↓↓↓
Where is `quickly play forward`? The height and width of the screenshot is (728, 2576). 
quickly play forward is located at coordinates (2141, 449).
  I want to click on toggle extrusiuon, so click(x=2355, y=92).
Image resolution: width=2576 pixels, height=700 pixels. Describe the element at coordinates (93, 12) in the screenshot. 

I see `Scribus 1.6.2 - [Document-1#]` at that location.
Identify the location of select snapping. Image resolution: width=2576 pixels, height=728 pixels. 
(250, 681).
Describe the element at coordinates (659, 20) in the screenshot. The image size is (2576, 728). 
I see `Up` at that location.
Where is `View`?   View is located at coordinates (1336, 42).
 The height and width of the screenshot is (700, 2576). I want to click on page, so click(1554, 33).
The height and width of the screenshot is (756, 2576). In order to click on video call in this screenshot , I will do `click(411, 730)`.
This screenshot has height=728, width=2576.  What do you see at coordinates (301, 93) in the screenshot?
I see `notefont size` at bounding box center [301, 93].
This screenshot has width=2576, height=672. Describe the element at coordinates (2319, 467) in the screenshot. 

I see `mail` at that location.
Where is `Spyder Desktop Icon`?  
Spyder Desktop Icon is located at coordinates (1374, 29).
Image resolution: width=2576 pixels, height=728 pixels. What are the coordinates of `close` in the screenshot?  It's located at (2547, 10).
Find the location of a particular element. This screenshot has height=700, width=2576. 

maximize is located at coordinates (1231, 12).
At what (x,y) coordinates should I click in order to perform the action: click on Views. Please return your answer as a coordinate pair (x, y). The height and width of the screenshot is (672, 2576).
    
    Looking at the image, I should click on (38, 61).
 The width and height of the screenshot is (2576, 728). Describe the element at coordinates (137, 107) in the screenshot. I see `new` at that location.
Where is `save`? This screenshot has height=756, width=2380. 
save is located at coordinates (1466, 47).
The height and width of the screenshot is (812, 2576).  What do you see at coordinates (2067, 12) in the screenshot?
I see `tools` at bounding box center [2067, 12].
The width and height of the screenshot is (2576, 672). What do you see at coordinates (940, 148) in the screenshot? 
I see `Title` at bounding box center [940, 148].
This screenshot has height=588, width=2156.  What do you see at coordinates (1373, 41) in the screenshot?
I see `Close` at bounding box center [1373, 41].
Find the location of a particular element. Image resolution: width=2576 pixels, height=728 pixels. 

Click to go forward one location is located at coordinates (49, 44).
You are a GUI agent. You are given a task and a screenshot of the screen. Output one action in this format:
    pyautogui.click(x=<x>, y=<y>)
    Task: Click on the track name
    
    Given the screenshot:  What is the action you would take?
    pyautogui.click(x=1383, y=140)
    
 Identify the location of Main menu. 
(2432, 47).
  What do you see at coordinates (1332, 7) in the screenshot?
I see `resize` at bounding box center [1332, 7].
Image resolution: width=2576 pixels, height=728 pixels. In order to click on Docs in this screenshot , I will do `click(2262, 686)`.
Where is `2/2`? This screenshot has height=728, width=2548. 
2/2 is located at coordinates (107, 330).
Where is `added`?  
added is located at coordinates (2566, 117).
↑↑↑
Exercise: Reproduce every line of the data above verbatim, from the first line to the last.

Solution for this exercise:
Where is `quickly play forward`? The height and width of the screenshot is (728, 2576). 
quickly play forward is located at coordinates (2141, 449).
  I want to click on toggle extrusiuon, so click(x=2355, y=92).
Image resolution: width=2576 pixels, height=700 pixels. Describe the element at coordinates (93, 12) in the screenshot. 

I see `Scribus 1.6.2 - [Document-1#]` at that location.
Identify the location of select snapping. Image resolution: width=2576 pixels, height=728 pixels. 
(250, 681).
Describe the element at coordinates (659, 20) in the screenshot. The image size is (2576, 728). 
I see `Up` at that location.
Where is `View`?   View is located at coordinates (1336, 42).
 The height and width of the screenshot is (700, 2576). I want to click on page, so click(1554, 33).
The height and width of the screenshot is (756, 2576). In order to click on video call in this screenshot , I will do `click(411, 730)`.
This screenshot has height=728, width=2576.  What do you see at coordinates (301, 93) in the screenshot?
I see `notefont size` at bounding box center [301, 93].
This screenshot has width=2576, height=672. Describe the element at coordinates (2319, 467) in the screenshot. 

I see `mail` at that location.
Where is `Spyder Desktop Icon`?  
Spyder Desktop Icon is located at coordinates (1374, 29).
Image resolution: width=2576 pixels, height=728 pixels. What are the coordinates of `close` in the screenshot?  It's located at (2547, 10).
Find the location of a particular element. This screenshot has height=700, width=2576. 

maximize is located at coordinates (1231, 12).
At what (x,y) coordinates should I click in order to perform the action: click on Views. Please return your answer as a coordinate pair (x, y). The height and width of the screenshot is (672, 2576).
    
    Looking at the image, I should click on (38, 61).
 The width and height of the screenshot is (2576, 728). Describe the element at coordinates (137, 107) in the screenshot. I see `new` at that location.
Where is `save`? This screenshot has height=756, width=2380. 
save is located at coordinates (1466, 47).
The height and width of the screenshot is (812, 2576).  What do you see at coordinates (2067, 12) in the screenshot?
I see `tools` at bounding box center [2067, 12].
The width and height of the screenshot is (2576, 672). What do you see at coordinates (940, 148) in the screenshot? 
I see `Title` at bounding box center [940, 148].
This screenshot has height=588, width=2156.  What do you see at coordinates (1373, 41) in the screenshot?
I see `Close` at bounding box center [1373, 41].
Find the location of a particular element. Image resolution: width=2576 pixels, height=728 pixels. 

Click to go forward one location is located at coordinates (49, 44).
You are a GUI agent. You are given a task and a screenshot of the screen. Output one action in this format:
    pyautogui.click(x=<x>, y=<y>)
    Task: Click on the track name
    
    Given the screenshot:  What is the action you would take?
    pyautogui.click(x=1383, y=140)
    
 Identify the location of Main menu. 
(2432, 47).
  What do you see at coordinates (1332, 7) in the screenshot?
I see `resize` at bounding box center [1332, 7].
Image resolution: width=2576 pixels, height=728 pixels. In order to click on Docs in this screenshot , I will do `click(2262, 686)`.
Where is `2/2`? This screenshot has height=728, width=2548. 
2/2 is located at coordinates (107, 330).
Where is `added`?  
added is located at coordinates (2566, 117).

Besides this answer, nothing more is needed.